En général, une bonne politique apporte des résultats convaincants. Cependant, si la conciliation travail/vie personnelle ou la capacité d’aider ses employés amènent un sentiment de frustration, il faut envisager de nouvelles façons de faire.
Politique de la porte ouverte
Lorsqu’on demande aux gestionnaires si leur bureau est accessible en tout temps à leurs subordonnés immédiats, la plupart sont très fiers d’affirmer que c’est le cas.
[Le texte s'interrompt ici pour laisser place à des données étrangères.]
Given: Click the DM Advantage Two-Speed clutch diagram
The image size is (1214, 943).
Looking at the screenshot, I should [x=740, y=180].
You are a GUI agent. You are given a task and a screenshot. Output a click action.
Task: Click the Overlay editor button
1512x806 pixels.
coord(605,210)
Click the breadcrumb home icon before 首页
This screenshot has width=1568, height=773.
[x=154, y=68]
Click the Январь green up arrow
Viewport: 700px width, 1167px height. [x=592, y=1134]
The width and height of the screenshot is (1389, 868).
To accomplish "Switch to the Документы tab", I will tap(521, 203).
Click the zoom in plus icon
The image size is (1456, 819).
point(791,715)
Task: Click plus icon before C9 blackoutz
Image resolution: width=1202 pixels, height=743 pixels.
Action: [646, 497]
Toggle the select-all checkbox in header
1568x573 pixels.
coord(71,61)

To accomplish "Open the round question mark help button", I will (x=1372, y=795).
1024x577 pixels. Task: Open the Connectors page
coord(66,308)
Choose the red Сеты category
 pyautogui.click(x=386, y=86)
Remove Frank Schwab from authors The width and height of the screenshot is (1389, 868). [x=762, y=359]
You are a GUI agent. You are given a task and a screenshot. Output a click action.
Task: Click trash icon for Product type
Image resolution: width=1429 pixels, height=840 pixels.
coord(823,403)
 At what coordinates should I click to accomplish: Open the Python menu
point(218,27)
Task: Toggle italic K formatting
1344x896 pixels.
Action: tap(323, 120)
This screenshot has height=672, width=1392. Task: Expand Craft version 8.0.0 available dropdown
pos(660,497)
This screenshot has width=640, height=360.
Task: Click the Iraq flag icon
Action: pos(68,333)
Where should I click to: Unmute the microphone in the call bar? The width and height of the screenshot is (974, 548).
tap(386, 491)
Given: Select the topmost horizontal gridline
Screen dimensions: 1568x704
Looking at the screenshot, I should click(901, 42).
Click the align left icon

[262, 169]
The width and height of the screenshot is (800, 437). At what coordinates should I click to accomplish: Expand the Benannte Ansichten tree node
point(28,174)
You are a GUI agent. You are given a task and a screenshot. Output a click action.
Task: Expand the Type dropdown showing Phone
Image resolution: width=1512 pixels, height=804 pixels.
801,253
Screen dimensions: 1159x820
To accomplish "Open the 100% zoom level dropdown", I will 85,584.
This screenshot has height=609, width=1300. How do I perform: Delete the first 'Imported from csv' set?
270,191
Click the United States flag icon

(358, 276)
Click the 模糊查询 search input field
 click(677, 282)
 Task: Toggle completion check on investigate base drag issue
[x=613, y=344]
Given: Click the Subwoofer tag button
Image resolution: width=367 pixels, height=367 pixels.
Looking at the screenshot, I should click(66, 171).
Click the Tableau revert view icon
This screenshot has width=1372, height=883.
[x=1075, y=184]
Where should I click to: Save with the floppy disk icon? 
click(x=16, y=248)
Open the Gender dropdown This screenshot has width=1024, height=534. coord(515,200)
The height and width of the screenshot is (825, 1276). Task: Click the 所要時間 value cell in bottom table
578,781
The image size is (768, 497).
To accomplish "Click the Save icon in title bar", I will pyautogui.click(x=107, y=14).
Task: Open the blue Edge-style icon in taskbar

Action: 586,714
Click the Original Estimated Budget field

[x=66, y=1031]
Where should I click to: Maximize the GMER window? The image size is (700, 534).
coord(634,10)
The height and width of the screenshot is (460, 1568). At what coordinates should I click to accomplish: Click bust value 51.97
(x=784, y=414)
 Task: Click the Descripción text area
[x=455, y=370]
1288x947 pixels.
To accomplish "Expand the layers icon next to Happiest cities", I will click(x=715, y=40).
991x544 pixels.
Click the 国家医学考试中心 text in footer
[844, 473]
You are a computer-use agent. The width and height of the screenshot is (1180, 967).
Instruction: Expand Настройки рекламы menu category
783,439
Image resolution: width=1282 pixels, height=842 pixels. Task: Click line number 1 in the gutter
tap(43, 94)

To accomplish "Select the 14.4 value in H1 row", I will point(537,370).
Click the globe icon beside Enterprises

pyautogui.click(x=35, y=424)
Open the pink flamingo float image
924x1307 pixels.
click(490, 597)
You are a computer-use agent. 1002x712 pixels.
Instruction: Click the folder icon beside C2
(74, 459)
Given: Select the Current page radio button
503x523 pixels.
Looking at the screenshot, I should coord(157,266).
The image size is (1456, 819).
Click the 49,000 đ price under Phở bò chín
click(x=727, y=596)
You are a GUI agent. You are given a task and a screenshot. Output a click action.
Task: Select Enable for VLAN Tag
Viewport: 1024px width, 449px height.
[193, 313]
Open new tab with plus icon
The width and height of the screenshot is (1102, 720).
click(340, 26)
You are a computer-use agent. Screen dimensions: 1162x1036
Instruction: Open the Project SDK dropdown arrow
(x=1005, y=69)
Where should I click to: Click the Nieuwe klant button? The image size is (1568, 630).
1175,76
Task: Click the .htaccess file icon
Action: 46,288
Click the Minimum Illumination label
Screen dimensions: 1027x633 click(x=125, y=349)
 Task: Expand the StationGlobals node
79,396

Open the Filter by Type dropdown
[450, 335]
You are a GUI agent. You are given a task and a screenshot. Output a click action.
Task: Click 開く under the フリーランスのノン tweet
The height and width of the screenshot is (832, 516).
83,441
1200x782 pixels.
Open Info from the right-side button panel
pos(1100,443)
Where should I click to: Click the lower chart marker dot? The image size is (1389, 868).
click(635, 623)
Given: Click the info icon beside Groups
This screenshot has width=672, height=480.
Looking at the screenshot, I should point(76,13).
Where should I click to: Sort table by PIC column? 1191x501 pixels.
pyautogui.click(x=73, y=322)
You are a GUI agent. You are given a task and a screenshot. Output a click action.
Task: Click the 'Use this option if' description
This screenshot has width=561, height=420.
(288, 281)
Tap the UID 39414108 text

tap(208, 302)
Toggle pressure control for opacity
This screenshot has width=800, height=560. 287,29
Par contre, ils sont nombreux à admettre que cette façon de faire signifie qu’ils n’ont pas le temps d’accomplir leurs propres tâches au cours de la journée.
«Lorsque je dois absolument terminer un travail, je dois arriver au bureau à 5 ou 6 heures du matin, disent-ils. J'ai du mal à amener mes employés à penser par eux-mêmes. Ils viennent me voir pour chaque petit problème. Je veux bien adopter une attitude amicale envers eux, mais il y a trop de bavardage. Ils ne semblent pas comprendre que c’est un lieu de travail.»
La politique de la porte ouverte présente des avantages et des désavantages, mais il semble que les avantages soient plutôt minces. Le fait d’être disponible pour répondre aux questions des employés permet au gestionnaire de leur démontrer son intérêt et d’apprécier le travail qu’ils accomplissent, un des avantages de cette politique.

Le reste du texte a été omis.